» **AIM OF THE EXERCISE**
Render the lines as a JSON list of strings, one string per line and no blank lines. Start at the line that contains "Given: Add a" and stop after the line that contains "tap(100, 633)".

» **EXERCISE INPUTS**
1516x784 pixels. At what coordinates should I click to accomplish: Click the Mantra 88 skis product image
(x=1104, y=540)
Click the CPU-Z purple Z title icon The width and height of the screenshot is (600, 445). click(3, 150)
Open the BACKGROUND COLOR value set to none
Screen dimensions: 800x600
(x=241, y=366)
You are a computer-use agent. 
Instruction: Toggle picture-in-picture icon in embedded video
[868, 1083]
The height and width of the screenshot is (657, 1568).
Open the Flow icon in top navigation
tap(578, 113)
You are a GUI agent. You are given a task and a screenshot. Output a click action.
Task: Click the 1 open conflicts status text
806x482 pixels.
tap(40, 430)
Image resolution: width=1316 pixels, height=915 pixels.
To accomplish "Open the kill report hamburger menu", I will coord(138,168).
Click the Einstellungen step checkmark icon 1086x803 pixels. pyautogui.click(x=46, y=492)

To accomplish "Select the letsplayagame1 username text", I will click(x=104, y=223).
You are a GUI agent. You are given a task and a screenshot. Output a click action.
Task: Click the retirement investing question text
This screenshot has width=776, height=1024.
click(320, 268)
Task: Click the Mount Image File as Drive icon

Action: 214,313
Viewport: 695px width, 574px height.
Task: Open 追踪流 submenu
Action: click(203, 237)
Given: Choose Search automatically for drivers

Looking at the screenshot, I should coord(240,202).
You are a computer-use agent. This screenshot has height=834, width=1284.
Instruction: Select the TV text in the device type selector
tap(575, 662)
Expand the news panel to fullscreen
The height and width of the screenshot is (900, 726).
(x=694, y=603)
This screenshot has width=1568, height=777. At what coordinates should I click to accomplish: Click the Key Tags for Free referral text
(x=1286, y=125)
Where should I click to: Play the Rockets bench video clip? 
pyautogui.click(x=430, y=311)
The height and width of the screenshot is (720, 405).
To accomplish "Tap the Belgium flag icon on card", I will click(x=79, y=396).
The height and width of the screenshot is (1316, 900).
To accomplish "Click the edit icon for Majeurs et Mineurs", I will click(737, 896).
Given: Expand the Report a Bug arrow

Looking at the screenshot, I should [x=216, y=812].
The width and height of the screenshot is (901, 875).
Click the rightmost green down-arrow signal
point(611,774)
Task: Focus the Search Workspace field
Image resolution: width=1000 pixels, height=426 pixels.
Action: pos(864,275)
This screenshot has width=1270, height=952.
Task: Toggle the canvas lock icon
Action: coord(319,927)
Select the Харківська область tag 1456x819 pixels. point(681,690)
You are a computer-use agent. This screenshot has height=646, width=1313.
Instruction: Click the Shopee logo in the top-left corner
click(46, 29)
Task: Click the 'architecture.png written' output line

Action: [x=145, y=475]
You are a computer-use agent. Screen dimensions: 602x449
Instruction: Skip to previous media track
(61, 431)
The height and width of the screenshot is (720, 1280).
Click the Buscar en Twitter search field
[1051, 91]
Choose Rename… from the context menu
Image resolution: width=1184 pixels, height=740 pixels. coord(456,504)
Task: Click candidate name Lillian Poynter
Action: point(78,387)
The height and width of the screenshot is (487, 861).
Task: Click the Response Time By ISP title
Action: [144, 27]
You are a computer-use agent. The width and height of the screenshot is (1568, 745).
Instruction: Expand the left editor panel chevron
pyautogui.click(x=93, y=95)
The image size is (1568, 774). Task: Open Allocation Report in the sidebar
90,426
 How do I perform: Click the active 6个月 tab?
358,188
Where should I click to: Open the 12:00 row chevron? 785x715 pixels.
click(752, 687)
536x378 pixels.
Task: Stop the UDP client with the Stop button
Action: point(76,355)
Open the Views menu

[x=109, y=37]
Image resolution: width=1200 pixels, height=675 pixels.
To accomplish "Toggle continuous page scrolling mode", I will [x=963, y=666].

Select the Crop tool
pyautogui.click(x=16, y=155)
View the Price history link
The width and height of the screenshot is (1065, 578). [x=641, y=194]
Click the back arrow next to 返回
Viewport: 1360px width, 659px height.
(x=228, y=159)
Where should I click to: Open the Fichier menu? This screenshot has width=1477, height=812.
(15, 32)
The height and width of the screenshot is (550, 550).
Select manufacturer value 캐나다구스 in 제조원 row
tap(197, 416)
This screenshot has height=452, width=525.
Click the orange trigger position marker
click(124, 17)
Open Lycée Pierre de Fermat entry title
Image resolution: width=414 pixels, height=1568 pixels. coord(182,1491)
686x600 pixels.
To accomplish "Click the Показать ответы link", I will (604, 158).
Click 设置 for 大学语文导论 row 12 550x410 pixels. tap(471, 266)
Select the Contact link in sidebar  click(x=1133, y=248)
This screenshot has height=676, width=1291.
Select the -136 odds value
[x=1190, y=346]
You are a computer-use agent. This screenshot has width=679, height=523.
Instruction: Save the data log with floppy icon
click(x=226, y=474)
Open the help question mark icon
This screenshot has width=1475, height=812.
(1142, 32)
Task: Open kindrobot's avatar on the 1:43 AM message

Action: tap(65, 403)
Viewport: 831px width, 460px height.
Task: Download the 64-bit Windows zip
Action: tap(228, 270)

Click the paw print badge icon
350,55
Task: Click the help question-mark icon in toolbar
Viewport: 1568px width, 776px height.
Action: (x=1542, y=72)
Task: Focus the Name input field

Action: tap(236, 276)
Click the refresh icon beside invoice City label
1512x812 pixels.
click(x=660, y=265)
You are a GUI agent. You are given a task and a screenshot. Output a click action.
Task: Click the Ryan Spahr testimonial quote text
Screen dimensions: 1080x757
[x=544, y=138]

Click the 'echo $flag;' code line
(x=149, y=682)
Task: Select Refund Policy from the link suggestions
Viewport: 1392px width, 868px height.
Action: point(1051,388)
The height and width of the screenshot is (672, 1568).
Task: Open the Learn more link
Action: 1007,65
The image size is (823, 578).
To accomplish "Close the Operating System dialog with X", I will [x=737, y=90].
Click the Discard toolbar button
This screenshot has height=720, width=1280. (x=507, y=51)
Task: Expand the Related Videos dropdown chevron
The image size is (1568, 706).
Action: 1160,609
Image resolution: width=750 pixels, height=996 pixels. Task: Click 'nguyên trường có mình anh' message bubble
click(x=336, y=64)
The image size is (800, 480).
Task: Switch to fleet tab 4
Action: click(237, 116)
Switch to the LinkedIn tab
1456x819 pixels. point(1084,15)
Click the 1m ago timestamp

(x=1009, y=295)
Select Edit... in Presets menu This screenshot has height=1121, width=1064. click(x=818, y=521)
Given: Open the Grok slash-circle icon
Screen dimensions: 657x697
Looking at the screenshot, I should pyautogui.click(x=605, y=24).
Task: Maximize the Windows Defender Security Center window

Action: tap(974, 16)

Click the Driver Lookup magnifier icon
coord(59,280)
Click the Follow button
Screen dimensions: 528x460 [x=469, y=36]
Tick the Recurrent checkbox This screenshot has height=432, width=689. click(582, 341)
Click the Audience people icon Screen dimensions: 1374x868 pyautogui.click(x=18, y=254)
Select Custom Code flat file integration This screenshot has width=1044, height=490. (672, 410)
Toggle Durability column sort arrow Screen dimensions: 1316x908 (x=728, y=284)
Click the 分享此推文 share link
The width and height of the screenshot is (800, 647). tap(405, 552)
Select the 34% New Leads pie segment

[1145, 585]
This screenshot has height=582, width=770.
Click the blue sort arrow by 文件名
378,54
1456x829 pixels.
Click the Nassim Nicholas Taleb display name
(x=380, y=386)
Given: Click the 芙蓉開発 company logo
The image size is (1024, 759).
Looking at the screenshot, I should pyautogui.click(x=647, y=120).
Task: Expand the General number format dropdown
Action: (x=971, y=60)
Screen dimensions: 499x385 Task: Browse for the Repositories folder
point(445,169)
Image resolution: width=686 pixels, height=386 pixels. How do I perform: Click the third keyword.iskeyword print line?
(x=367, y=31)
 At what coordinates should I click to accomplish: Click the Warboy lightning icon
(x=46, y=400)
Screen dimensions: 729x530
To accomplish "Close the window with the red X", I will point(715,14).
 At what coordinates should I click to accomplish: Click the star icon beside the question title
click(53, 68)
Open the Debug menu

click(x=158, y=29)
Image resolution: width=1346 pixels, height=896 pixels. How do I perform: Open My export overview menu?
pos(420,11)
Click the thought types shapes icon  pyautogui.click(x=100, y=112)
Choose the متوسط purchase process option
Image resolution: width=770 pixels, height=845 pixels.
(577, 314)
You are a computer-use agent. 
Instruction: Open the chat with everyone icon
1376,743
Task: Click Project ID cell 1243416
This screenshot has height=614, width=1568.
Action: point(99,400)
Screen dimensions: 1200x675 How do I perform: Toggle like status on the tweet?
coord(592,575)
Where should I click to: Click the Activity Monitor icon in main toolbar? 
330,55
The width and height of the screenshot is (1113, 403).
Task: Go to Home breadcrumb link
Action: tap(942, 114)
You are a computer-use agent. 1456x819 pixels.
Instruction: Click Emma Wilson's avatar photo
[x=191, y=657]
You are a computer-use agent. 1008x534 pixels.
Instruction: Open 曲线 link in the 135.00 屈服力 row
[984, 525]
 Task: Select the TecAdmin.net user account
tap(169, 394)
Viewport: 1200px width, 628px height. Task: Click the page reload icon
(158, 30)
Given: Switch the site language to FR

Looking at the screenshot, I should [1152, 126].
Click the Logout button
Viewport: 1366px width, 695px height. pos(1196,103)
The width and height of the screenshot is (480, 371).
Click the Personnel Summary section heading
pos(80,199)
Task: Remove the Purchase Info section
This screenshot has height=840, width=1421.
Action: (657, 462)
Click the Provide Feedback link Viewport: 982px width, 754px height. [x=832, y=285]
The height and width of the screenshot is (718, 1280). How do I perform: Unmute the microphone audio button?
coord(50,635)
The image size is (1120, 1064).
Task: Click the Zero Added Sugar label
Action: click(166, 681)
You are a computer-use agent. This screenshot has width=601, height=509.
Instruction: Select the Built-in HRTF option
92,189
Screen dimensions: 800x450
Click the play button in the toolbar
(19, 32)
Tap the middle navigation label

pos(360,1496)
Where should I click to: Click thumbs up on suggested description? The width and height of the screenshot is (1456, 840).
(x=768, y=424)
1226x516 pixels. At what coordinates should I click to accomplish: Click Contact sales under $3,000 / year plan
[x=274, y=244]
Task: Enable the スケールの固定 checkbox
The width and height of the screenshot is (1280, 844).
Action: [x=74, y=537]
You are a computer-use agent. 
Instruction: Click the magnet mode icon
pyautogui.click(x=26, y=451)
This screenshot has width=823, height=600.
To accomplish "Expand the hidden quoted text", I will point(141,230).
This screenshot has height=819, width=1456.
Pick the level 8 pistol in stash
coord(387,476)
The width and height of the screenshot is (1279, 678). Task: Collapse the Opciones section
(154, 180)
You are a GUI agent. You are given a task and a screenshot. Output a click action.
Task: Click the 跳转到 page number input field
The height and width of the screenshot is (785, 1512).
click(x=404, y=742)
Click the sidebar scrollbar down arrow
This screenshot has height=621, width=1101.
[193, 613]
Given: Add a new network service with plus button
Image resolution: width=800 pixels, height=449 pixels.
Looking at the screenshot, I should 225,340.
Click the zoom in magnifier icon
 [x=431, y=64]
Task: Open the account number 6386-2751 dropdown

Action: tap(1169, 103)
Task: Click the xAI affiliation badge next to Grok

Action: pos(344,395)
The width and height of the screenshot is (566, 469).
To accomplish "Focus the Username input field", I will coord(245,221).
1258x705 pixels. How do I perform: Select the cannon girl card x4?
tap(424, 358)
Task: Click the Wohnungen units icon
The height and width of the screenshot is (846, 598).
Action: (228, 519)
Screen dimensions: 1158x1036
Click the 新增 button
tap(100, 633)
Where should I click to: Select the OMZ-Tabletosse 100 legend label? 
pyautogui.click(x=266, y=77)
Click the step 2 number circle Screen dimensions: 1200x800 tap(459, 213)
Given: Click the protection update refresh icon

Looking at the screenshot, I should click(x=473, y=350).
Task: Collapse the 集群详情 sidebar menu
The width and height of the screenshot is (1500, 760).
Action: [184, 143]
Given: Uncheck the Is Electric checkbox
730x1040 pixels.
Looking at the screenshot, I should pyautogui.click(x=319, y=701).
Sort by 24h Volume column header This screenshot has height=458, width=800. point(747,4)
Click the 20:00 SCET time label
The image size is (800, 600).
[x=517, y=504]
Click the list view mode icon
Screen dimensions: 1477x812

» **SOLUTION**
[
  "Given: Add a new network service with plus button",
  "Image resolution: width=800 pixels, height=449 pixels.",
  "Looking at the screenshot, I should 225,340.",
  "Click the zoom in magnifier icon",
  " [x=431, y=64]",
  "Task: Open the account number 6386-2751 dropdown",
  "Action: tap(1169, 103)",
  "Task: Click the xAI affiliation badge next to Grok",
  "Action: pos(344,395)",
  "The width and height of the screenshot is (566, 469).",
  "To accomplish \"Focus the Username input field\", I will coord(245,221).",
  "1258x705 pixels. How do I perform: Select the cannon girl card x4?",
  "tap(424, 358)",
  "Task: Click the Wohnungen units icon",
  "The height and width of the screenshot is (846, 598).",
  "Action: (228, 519)",
  "Screen dimensions: 1158x1036",
  "Click the 新增 button",
  "tap(100, 633)"
]